Evidentemente essa dinâmica produz redução da taxa de retorno do capital. A melhor estatística de retorno do investimento é a geração de caixa, medida pelo lucro antes dos juros e impostos pagos e da depreciação e amortização, conhecida por LAJIDA, como proporção do faturamento, ou, no jargão da contabilidade, da receita operacional liquida (ROL), dada pelo faturamento líquido dos impostos indiretos pagos. Como proporção do ROL, o LAJIDA, para a média das empresas abertas (dado da base da Economática), caiu de 27% em 2004 para 18% em 2013 e 16% em 2014.

Todas essas estatísticas contam a mesma história: nos anos 2000 a economia operava a pleno emprego. Adicionalmente, os números mostram que havia elevado grau de artificialidade na política econômica. Quando as vacas gordas passaram, não estávamos preparados para enfrentar as vacas magras. Caímos e ainda não conseguimos nos levantar plenamente.

Como tratei em texto recente escrito com Bráulio Borges,[3] é necessário que a política fiscal seja contracíclica. Segundo nossos cálculos, para que a política econômica dos anos 2000 não fosse insustentável, deveríamos ter praticado uma política fiscal muito mais superavitária. Não é um objetivo impossível.

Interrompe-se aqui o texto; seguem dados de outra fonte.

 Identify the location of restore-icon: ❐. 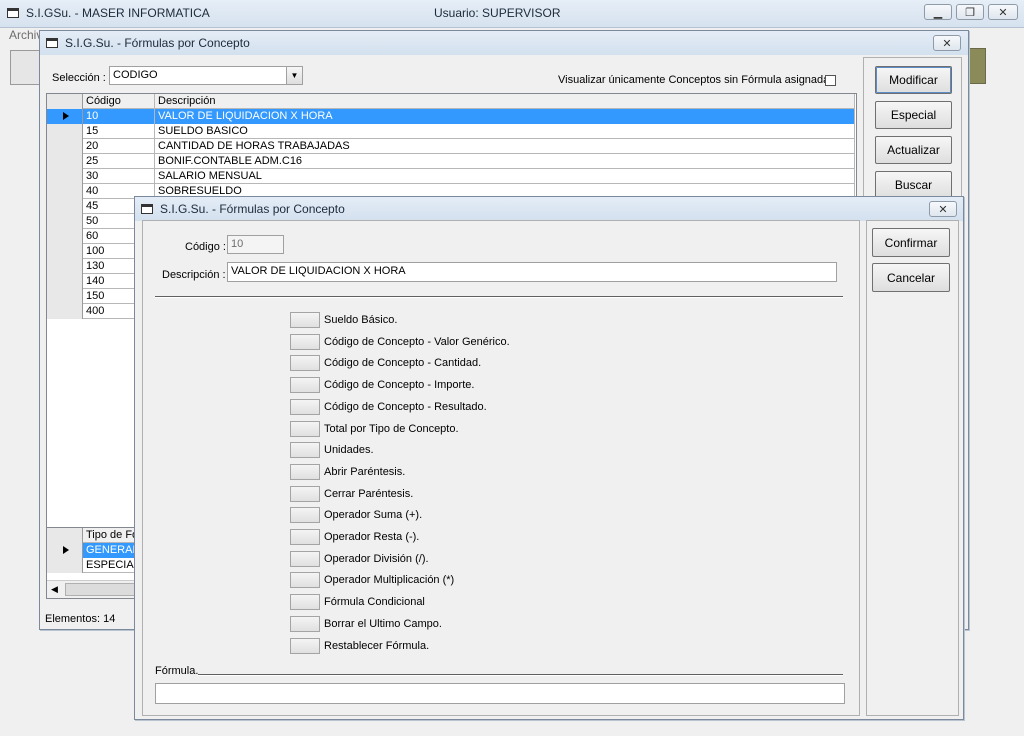
(970, 12).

Chile e Colômbia praticam políticas fiscais contracíclicas e têm colhido bons resultados.

O programa do próximo presidente da República deveria levar em conta que a melhor fase recente da economia brasileira, justamente o período de governos petistas abordado nesta coluna, mostrou-se insustentável no longo prazo. É preciso que a retomada do crescimento se dê em bases duradouras, ou o Brasil permanecerá na estagnação da chamada “armadilha da renda média”.

Esta é a coluna Ponto de Vista da Conjuntura Econômica de julho de 2022.

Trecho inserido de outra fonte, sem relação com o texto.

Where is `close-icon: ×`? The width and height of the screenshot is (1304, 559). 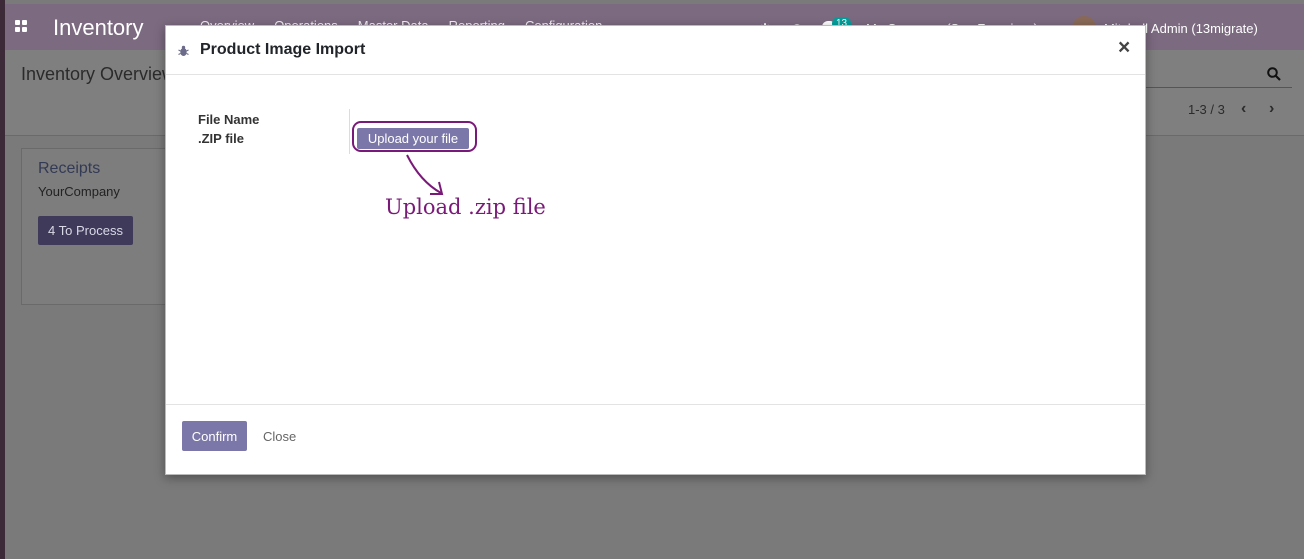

As opiniões expressas neste artigo são de responsabilidade exclusiva do autor, não refletindo necessariamente a opinião institucional da FGV. 


[2] Basta ver a aba GB1 do arquivo Excel.

[3] Ver “Expansão fiscal durante o superciclo das commodities”, em Para não esquecer: políticas públicas que empobrecem o Brasil, editado por Marcos Mendes, editora autografia, capítulo 1, páginas 38 até 71.

Comentários

Alexandre Montes
Brilhante artigo, só não concordo completamente com o exposto no parágrafo 12. Embora considere o indicador LAJIDA/ROL muito interessante, a relação EBITDA/EV diz mais a respeito da rentabilidade de um dado negócio. EV aqui = enterprise value = valor de mercado + dívida financeira líquida. Mas este detalhe não diminui em nada o brilhantismo do artigo. Obrigado pela aula de teoria econômica e de história econômica brasileira também.
Samuel Pessoa
Prezado Alexandre: Muito obrigado pelo seu comentário. Prefiro a razão LAJIDA/ROL pois ela somente envolve fluxos. É mais adequado principalmente se o objetivo for conhecer a situação da economia e não a situação de uma empresa específica. Medidas que consideram estoques – como o valor patrimonial da empresa – podem ser muito voláteis em função do câmbio. Grande abraço, Samuel
Alexandre Montes
Obrigado Samuel pela resposta e mais uma vez parabéns pelo interessantíssimo artigo. Grande abraço.
Sylvio Xavier
Prezado Samuel. Antecipadamente, parabéns pelo seu trabalho e honestidade intelectual.Igualmente no que tange ao Bráulio. A leitura do seu trabalho com o Bráulio (nota 3 desse texto) foi, para mim, um certo "alívio". Isso porque venho trabalhando há algum tempo no que chamo de "víés de sinal" na política fiscal: impulso positivo em expansão e negativo em contração. "Alívio" no sentido de ver que não estou só! Não tenho segurança, porém, que o resultado fiscal estrutural seja contracíclico. Na minha visão (talvez equivocada) é "cíclico neutro". A regra fiscal de teto de gastos é parcialmente contracíclica. Ou seja, só é contracíclica em função do comportamento das receitas (maior em expansão e menor em contração), mas não ,exatamente, em função da despesa. Com o suposto que isso seja verdadeiro, tenho refletido na possibilidade de uma regra fiscal automática na qual o teto de despesas também varie em situações de expansão (para baixo) e contração (para cima). A magnitude da variação se daria em função do tamanho do hiato do PIB (seja positivo ou negativo) e do multiplicador fiscal que pode ser diferente a depender do regime. Formulei uma equação, mas não consigo anexar através desse canal. Grande abraço.